▸ Required task A: In the listing, from the line with "Task: Open topic" up to and including the last line of the listing, swap "gear" for "cog" and give those lines back with nothing else altered. Leave the pictures out.

Re: anybody seeing socket-related segfaults today?

2002-03-20 Thread Jeff Trawick

Jeff Trawick <[EMAIL PROTECTED]> writes:

> Jeff Trawick <[EMAIL PROTECTED]> writes:
> 
> > Throughout today I've been seeing very intermittent regression
> > failures on AIX. The segfault happens when trying to get the IP
> > address string from a socket addr.
> > 
> > core_create_conn() calls apr_socket_addr_get(), which returns
> > APR_SUCCESS.  But somehow we have NULL for the returned socket address
> > so apr_sockaddr_ip_get() bombs.
> 
> The immediate cause of the problem is that ap_queue_pop() is returning
> EINVAL and worker_thread() didn't react to that and instead tried to
> process the would-be socket.
> 
> I suspect that the EINVAL from ap_queue_pop() is from trying to use an
> invalid (cleaned up?) pthread mutex.  AIX tends to notice errors on
> mutexes and fail the call rather than venturing into unpredictable
> behavior.

Yep, the mutex has already been cleaned up.  It is the mutex unlock
operation that fails.  This is termination (ungraceful).  We don't
wait for worker threads to terminate; sometimes the main thread has
cleaned up pchild and bailed by the time the worker threads get
dispatched from the interrupt-all and then release the mutex.

-- 
Jeff Trawick | [EMAIL PROTECTED]
Born in Roswell... married an alien...



Re: anybody seeing socket-related segfaults today?

2002-03-20 Thread Jeff Trawick

Jeff Trawick <[EMAIL PROTECTED]> writes:

> Throughout today I've been seeing very intermittent regression
> failures on AIX. The segfault happens when trying to get the IP
> address string from a socket addr.
> 
> core_create_conn() calls apr_socket_addr_get(), which returns
> APR_SUCCESS.  But somehow we have NULL for the returned socket address
> so apr_sockaddr_ip_get() bombs.

The immediate cause of the problem is that ap_queue_pop() is returning
EINVAL and worker_thread() didn't react to that and instead tried to
process the would-be socket.

I suspect that the EINVAL from ap_queue_pop() is from trying to use an
invalid (cleaned up?) pthread mutex.  AIX tends to notice errors on
mutexes and fail the call rather than venturing into unpredictable
behavior.

▸ Provided entries:
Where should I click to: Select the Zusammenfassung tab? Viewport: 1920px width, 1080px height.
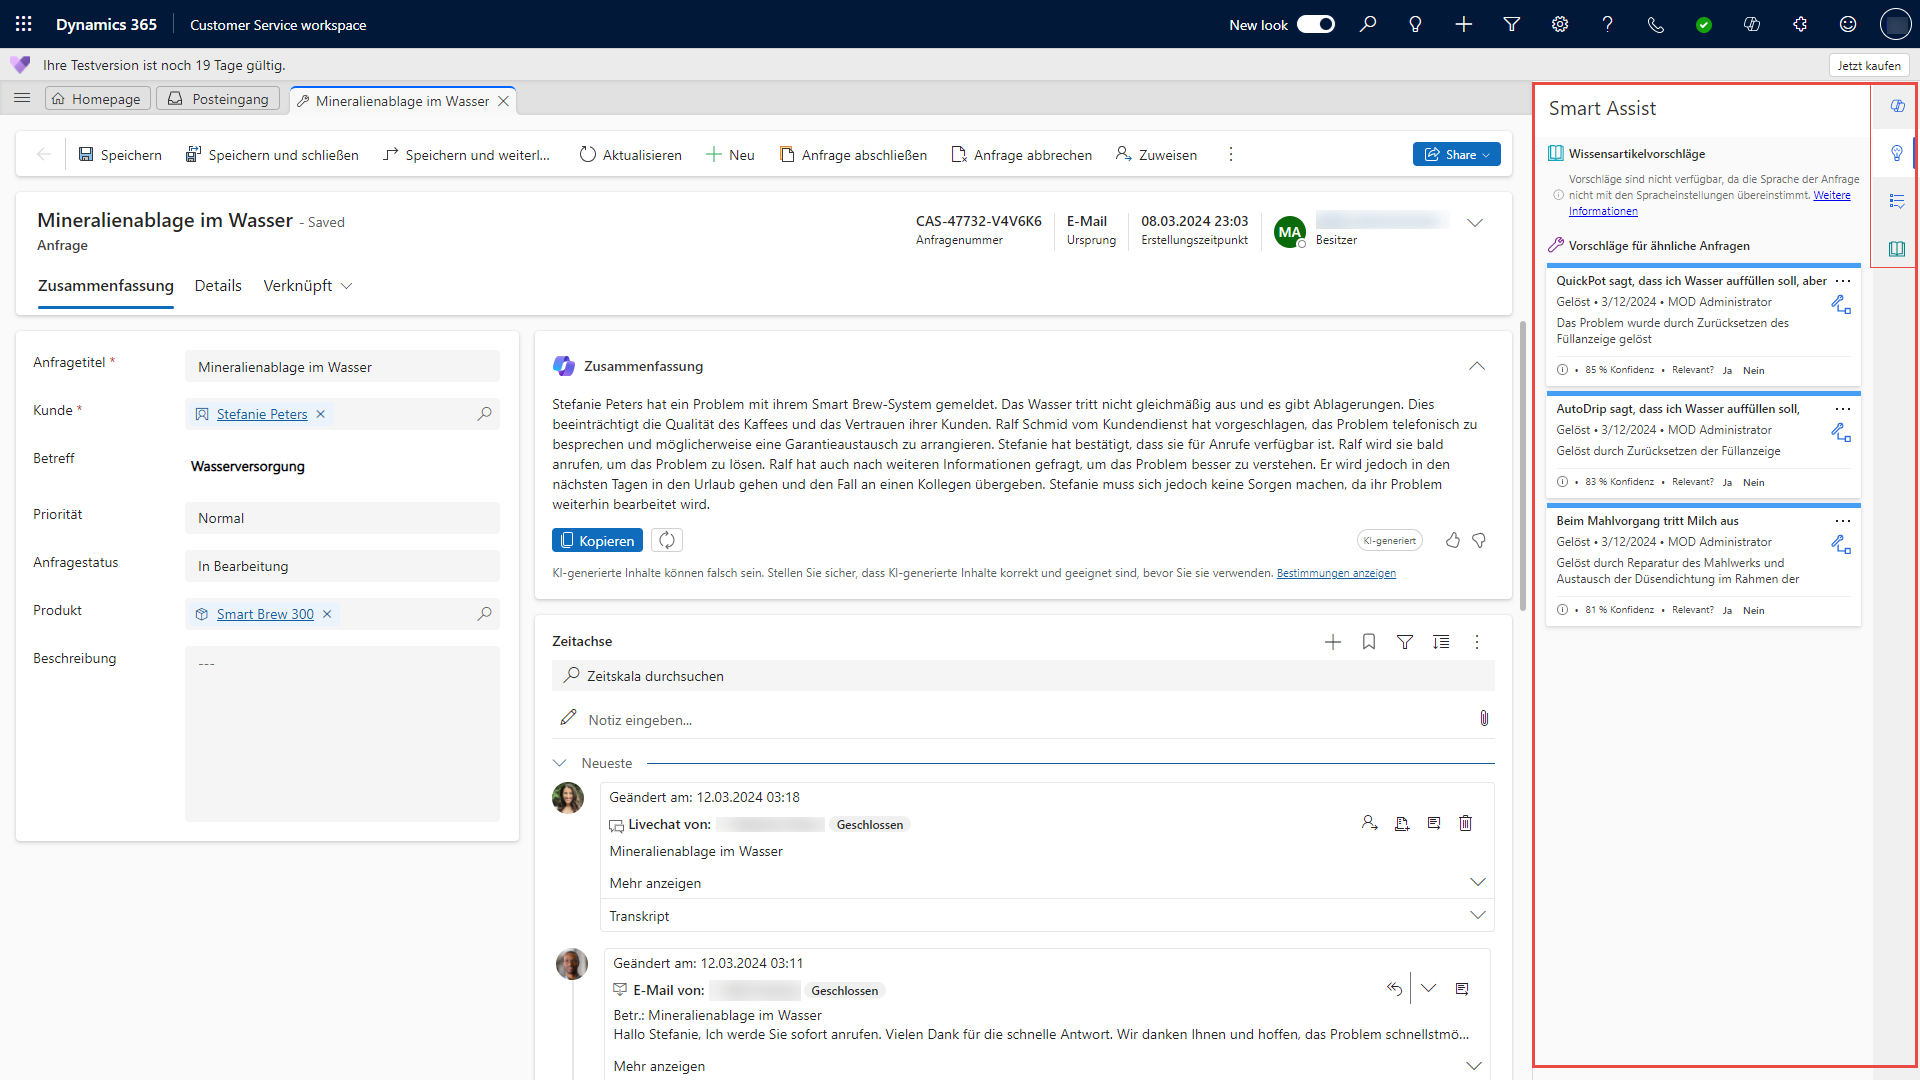[104, 285]
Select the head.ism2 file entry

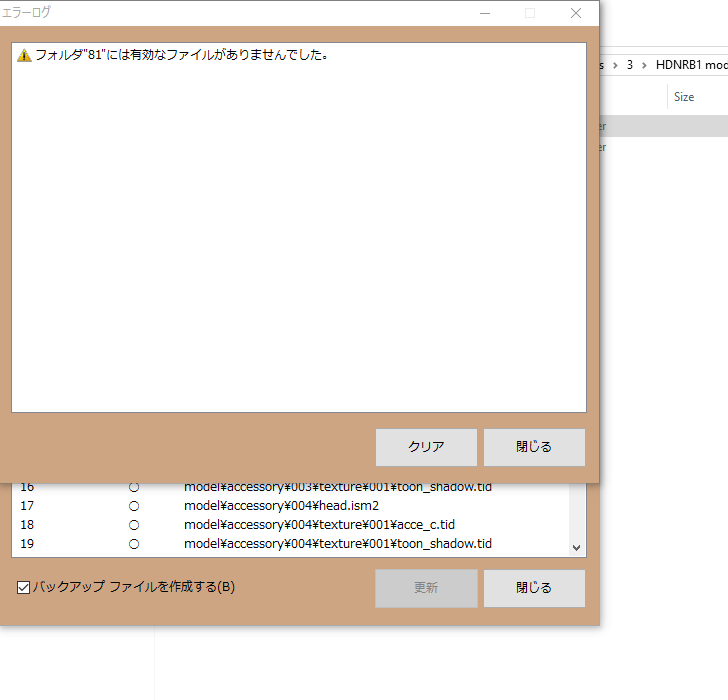click(x=281, y=506)
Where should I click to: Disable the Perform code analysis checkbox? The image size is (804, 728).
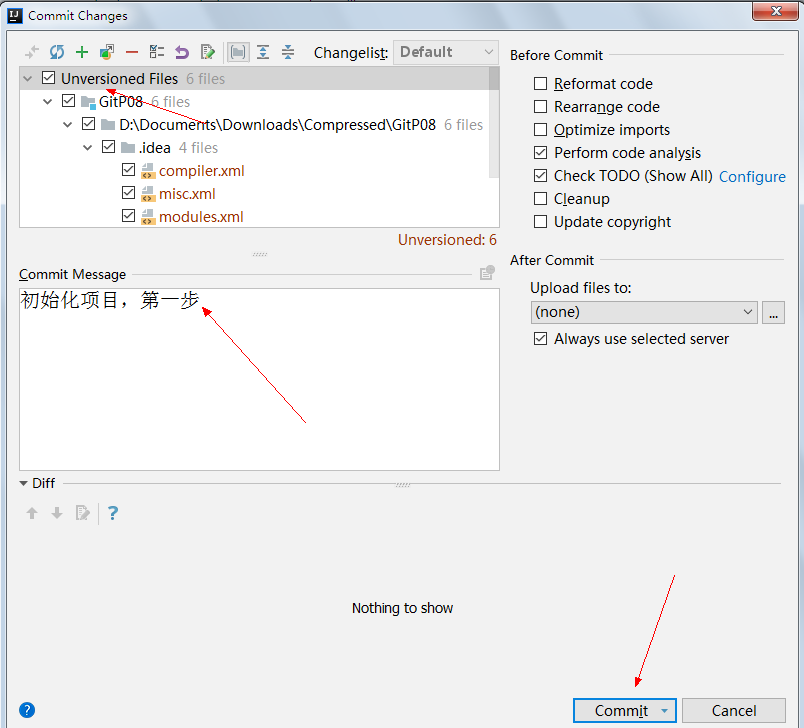(x=541, y=153)
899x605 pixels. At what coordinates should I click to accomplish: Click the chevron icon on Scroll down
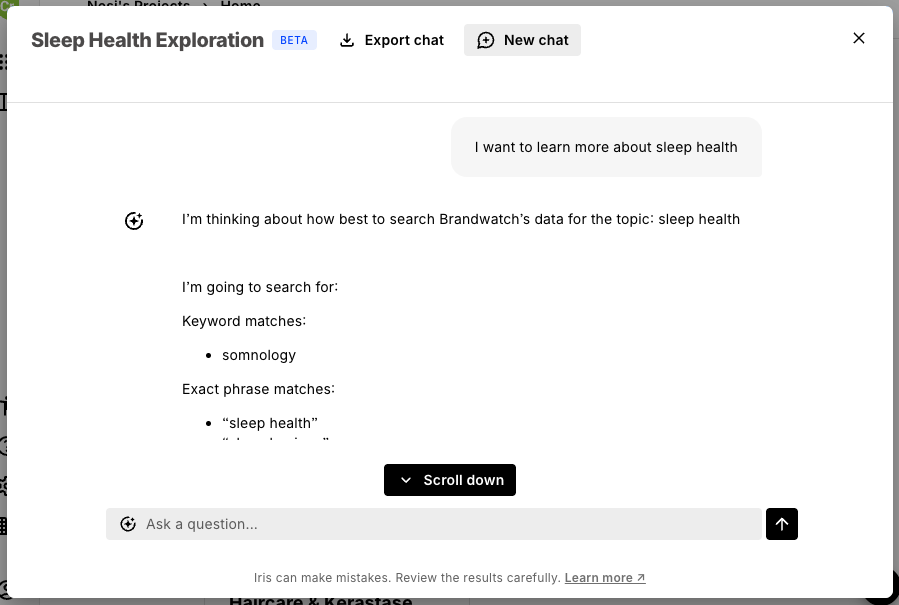(x=406, y=480)
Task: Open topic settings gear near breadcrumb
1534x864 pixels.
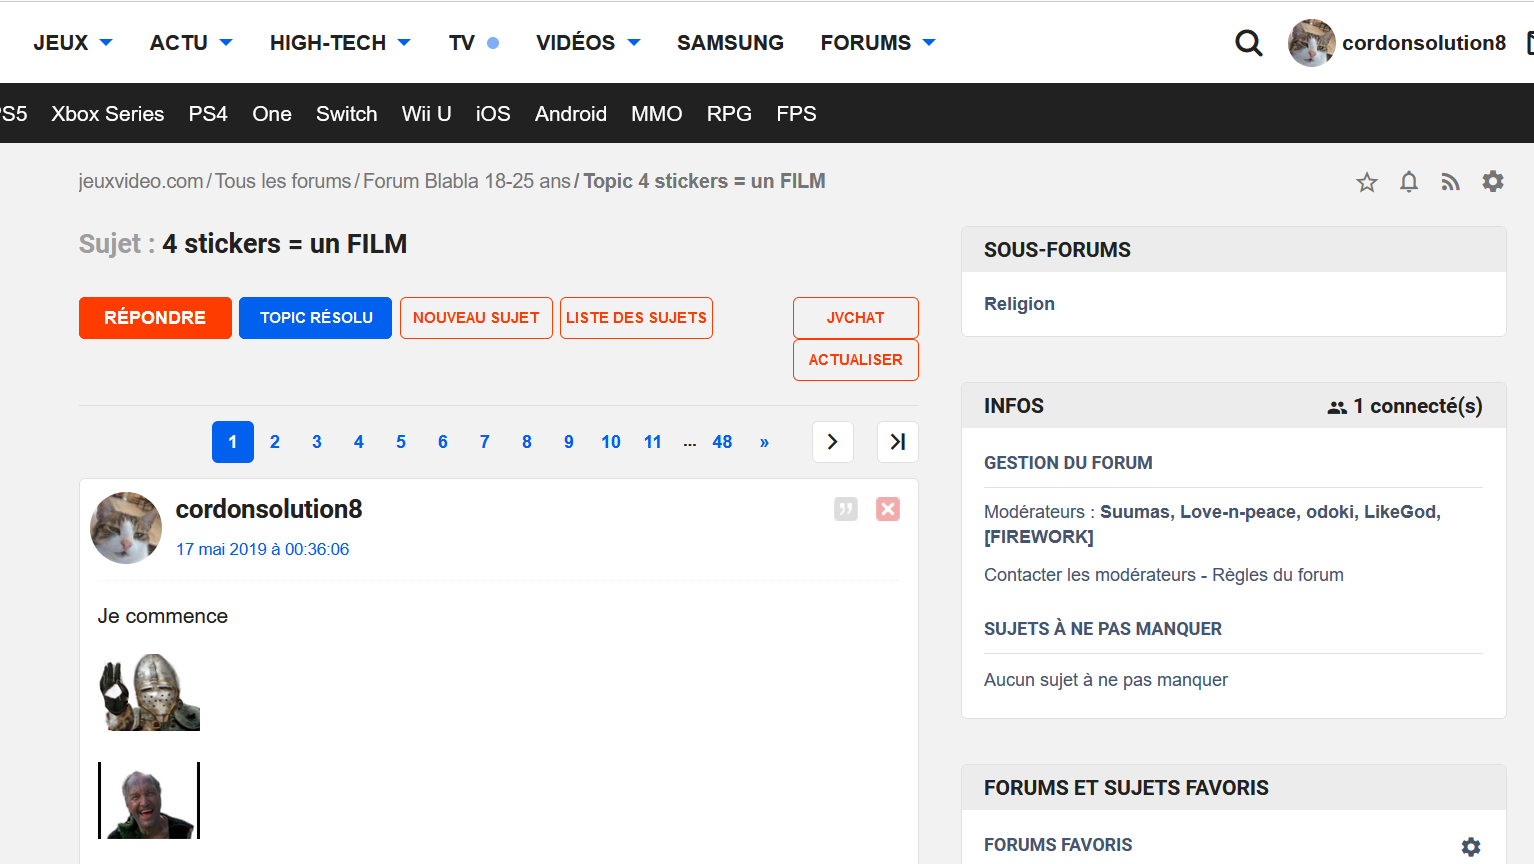Action: pos(1492,182)
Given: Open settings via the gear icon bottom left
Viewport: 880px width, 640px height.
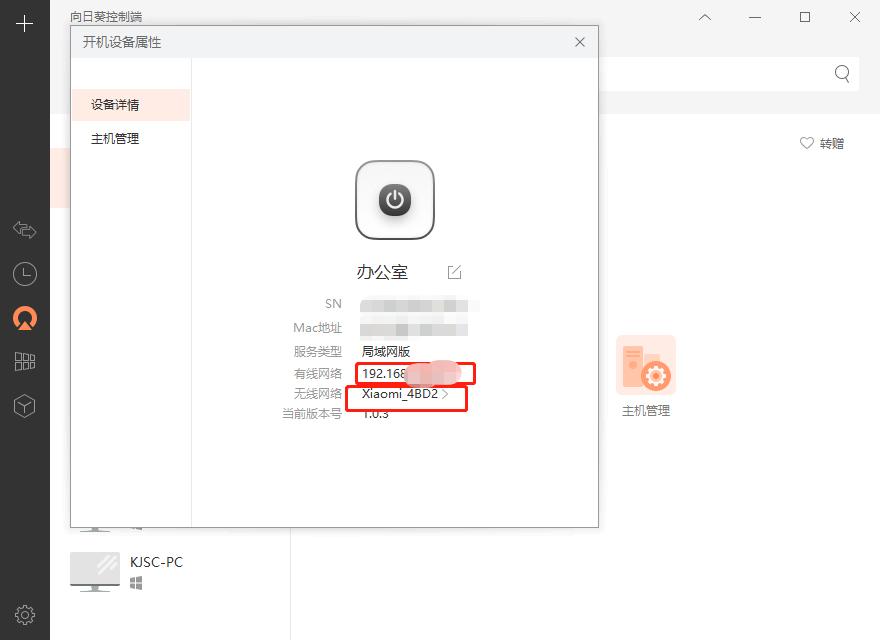Looking at the screenshot, I should [x=24, y=614].
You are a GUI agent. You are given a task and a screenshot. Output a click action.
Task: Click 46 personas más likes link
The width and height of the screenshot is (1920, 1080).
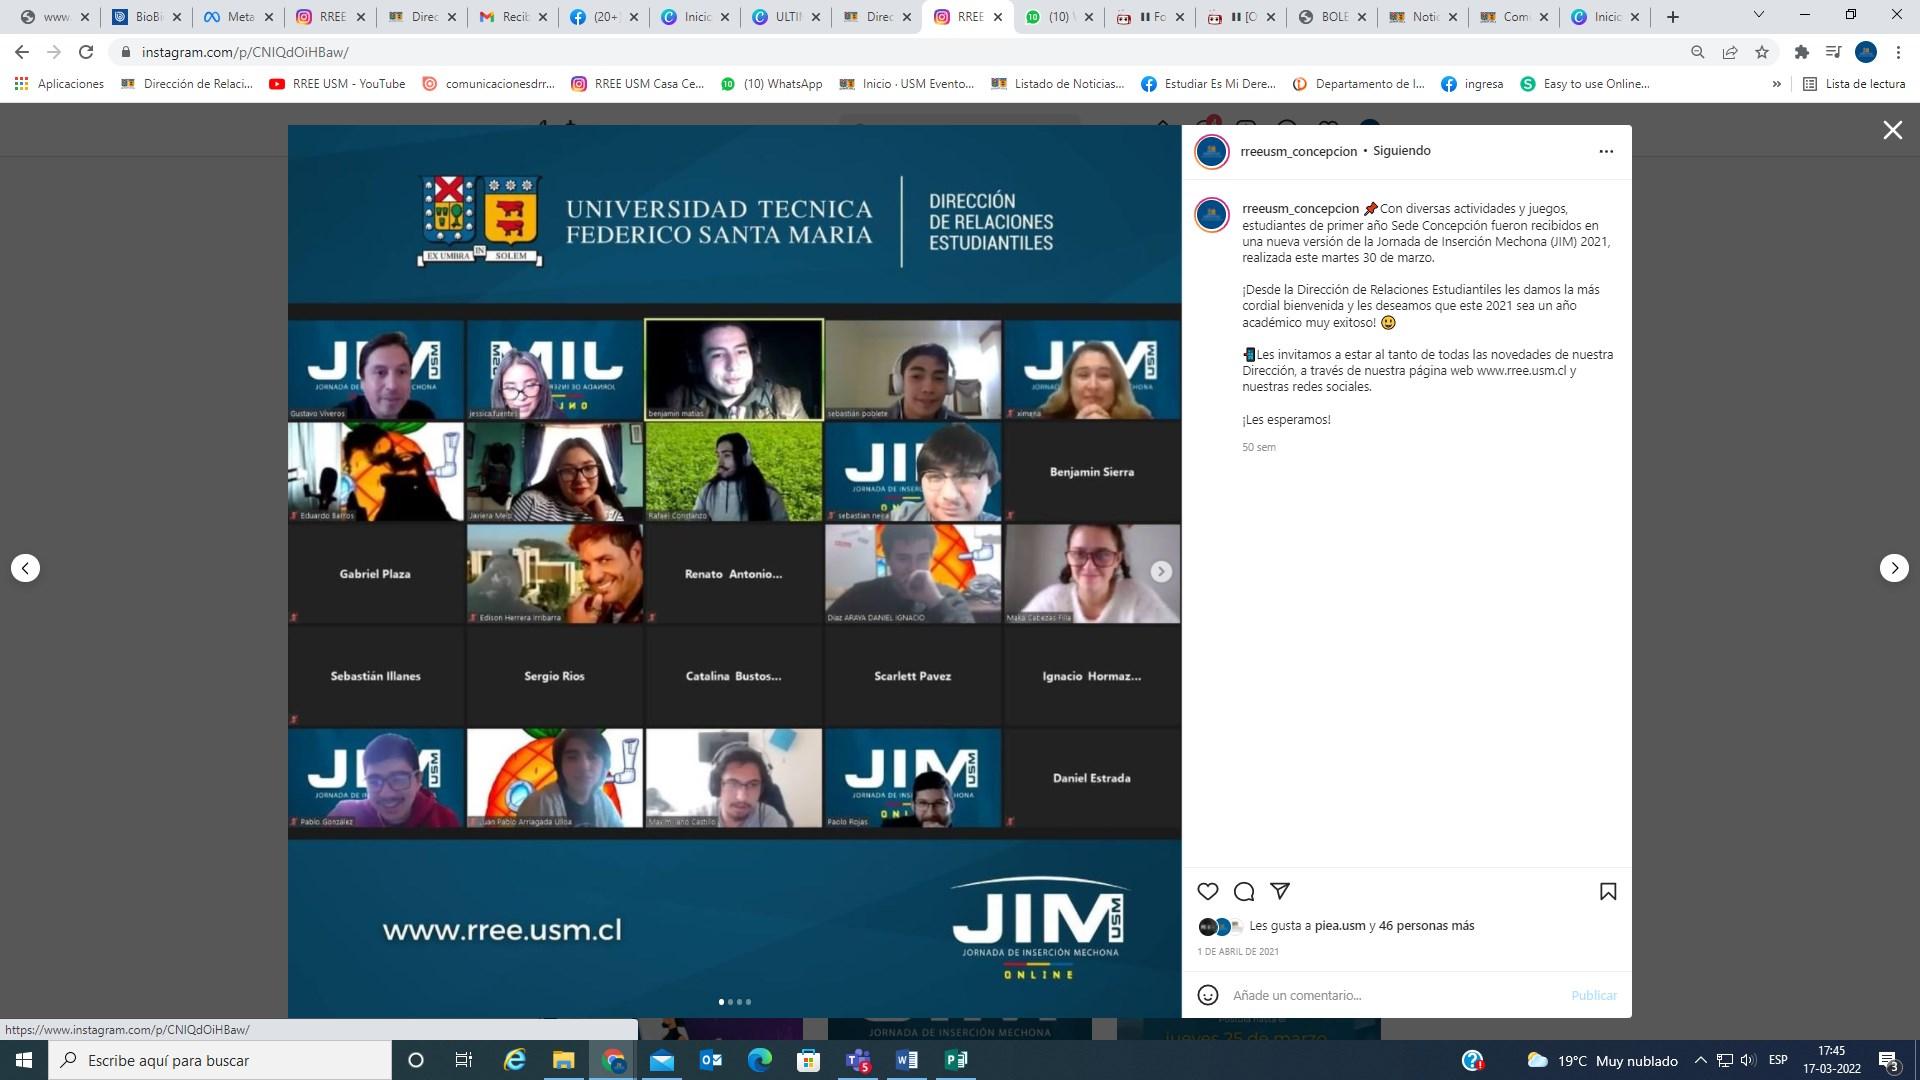coord(1426,926)
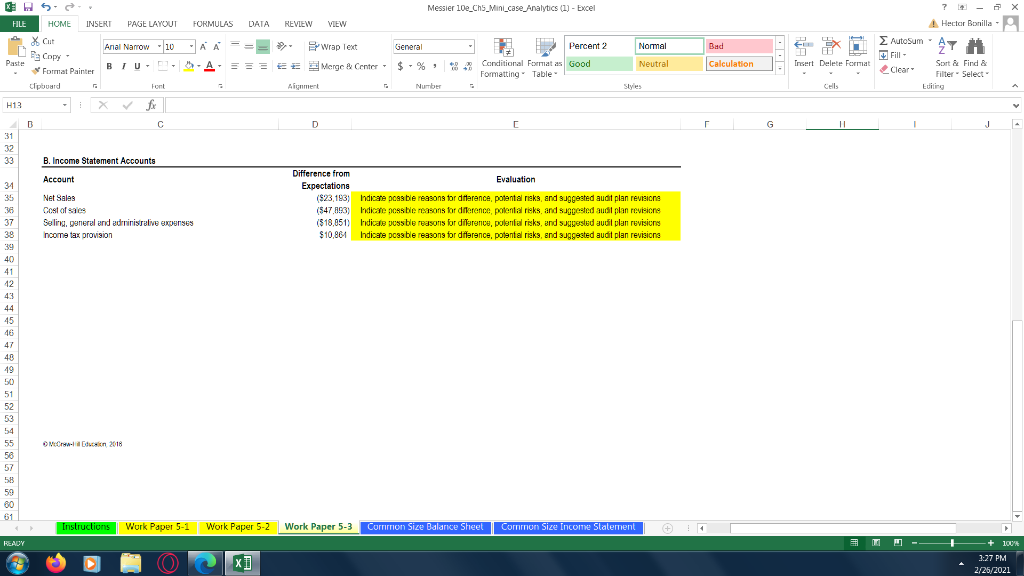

▸ Required task B:
Answer these questions about the segfault thread:
(i) What error does ap_queue_pop() return?
(ii) On which operating system are the regression failures seen?
(iii) Which mutex operation fails?

▸ Written reply A:
Task: Open topic settings cog near breadcrumb
1534x864 pixels.
Action: pos(1492,182)
Given: Open settings via the cog icon bottom left
Viewport: 880px width, 640px height.
Looking at the screenshot, I should [x=24, y=614].
You are a GUI agent. You are given a task and a screenshot. Output a click action.
Task: Click 46 personas más likes link
The width and height of the screenshot is (1920, 1080).
coord(1426,926)

▸ Written reply B:
(i) EINVAL
(ii) AIX
(iii) The mutex unlock operation